▶ **TASK REQUIREMENTS**: Whenever a line below holds the word "dropdown", count it once; report the total and nothing else.
*** EXERCISE MATERIAL Section Begins ***
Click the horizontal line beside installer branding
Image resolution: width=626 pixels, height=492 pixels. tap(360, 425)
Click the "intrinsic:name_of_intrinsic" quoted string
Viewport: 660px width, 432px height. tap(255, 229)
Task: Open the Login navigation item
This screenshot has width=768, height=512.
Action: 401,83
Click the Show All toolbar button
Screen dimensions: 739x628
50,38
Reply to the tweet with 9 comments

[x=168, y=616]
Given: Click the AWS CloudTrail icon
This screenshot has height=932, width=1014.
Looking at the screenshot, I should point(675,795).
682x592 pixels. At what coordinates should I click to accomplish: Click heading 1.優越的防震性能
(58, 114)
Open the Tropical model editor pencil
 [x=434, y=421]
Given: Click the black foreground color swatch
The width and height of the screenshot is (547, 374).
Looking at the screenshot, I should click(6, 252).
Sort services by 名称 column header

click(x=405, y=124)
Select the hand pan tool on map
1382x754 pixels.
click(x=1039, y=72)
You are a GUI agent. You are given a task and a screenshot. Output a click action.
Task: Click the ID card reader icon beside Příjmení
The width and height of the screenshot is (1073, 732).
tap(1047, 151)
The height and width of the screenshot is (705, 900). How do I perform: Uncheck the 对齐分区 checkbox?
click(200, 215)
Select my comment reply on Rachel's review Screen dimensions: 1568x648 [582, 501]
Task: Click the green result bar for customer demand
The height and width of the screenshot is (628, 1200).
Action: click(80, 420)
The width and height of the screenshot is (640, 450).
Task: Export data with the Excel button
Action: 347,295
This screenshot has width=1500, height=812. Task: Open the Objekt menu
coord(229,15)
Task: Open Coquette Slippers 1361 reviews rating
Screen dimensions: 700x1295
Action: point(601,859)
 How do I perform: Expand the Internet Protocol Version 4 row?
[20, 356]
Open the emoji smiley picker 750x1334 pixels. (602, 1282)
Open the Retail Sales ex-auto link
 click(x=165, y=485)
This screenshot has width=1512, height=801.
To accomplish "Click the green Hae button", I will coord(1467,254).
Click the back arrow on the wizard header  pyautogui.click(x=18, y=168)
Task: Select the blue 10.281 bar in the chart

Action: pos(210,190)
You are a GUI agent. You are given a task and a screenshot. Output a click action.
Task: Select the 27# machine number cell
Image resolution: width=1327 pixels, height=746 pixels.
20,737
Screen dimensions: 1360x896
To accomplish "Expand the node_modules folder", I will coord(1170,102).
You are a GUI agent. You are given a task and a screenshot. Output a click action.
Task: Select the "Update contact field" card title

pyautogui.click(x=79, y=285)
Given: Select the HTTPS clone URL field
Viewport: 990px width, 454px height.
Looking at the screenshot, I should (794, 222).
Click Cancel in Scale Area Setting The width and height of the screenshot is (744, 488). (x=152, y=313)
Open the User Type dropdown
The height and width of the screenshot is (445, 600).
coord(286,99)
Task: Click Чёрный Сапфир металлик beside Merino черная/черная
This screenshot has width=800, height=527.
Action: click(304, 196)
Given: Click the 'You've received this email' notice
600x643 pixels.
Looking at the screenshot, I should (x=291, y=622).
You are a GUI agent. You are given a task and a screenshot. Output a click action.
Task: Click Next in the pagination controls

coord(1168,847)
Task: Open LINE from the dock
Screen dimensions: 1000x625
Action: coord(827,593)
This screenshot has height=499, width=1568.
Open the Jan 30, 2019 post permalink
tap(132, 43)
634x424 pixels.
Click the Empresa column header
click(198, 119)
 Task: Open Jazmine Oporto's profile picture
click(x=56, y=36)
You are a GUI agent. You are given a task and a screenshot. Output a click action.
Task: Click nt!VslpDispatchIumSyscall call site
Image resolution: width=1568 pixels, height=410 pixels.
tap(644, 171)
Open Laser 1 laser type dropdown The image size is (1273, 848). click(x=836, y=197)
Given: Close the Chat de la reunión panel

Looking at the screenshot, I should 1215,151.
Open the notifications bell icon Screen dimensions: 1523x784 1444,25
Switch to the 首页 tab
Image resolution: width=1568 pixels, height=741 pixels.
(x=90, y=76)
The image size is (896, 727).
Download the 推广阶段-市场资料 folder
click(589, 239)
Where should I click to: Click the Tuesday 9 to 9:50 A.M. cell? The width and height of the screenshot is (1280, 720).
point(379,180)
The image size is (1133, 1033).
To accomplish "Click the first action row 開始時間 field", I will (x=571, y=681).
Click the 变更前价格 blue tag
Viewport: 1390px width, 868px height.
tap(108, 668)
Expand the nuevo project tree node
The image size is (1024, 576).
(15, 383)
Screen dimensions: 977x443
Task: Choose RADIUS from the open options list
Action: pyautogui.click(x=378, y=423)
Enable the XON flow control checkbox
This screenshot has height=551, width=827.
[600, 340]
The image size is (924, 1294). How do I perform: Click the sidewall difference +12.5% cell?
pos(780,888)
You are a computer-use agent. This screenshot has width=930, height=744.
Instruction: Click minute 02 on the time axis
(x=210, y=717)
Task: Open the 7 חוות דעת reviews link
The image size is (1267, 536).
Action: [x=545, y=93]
*** EXERCISE MATERIAL Section Ends ***
▶ **EXERCISE ANSWER**: 2